_Records to use_
........
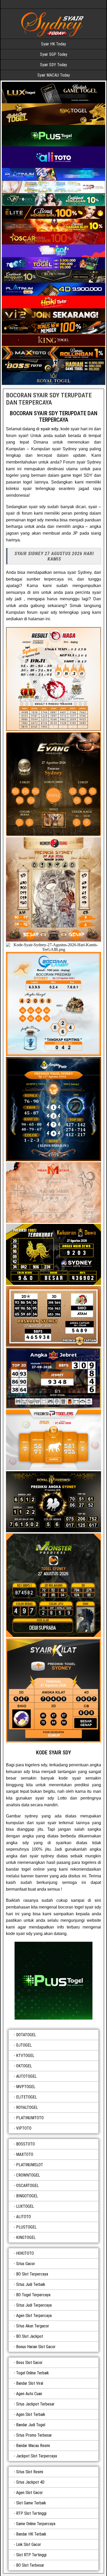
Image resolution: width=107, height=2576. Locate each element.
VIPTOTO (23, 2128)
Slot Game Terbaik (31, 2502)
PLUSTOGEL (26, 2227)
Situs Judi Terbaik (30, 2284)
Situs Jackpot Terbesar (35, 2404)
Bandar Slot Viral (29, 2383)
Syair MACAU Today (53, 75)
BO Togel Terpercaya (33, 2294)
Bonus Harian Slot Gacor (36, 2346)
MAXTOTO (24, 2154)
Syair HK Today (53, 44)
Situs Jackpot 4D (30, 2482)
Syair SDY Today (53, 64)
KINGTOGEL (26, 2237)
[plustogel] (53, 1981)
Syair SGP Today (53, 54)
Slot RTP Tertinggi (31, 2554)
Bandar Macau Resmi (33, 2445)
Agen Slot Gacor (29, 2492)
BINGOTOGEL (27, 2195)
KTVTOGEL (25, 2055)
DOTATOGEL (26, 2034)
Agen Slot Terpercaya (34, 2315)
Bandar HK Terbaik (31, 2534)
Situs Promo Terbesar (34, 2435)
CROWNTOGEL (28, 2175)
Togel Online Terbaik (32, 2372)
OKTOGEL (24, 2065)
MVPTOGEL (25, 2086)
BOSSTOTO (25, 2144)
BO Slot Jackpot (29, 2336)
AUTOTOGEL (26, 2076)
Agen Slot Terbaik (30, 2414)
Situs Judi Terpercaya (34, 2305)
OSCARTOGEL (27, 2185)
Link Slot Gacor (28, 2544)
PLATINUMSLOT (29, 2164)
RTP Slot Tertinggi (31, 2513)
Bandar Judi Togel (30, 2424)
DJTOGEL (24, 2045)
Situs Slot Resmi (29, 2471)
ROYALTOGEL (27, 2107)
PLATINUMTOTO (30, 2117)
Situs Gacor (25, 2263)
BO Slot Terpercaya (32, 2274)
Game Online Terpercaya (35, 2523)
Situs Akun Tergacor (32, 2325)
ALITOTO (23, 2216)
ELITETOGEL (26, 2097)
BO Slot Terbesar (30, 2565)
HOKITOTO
........
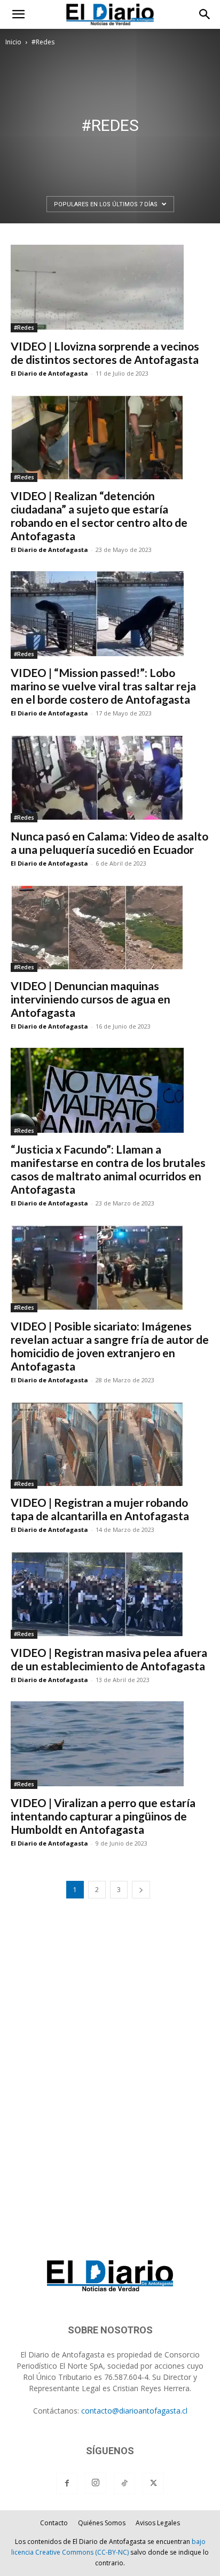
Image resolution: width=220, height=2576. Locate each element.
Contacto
........
_Work item_
Lines of the material may hold the string "Image". Copy each one that does.

_Response area_
Image resolution: width=107, height=2576. Locate each element.
Image resolution: width=220, height=2576. Locate each element.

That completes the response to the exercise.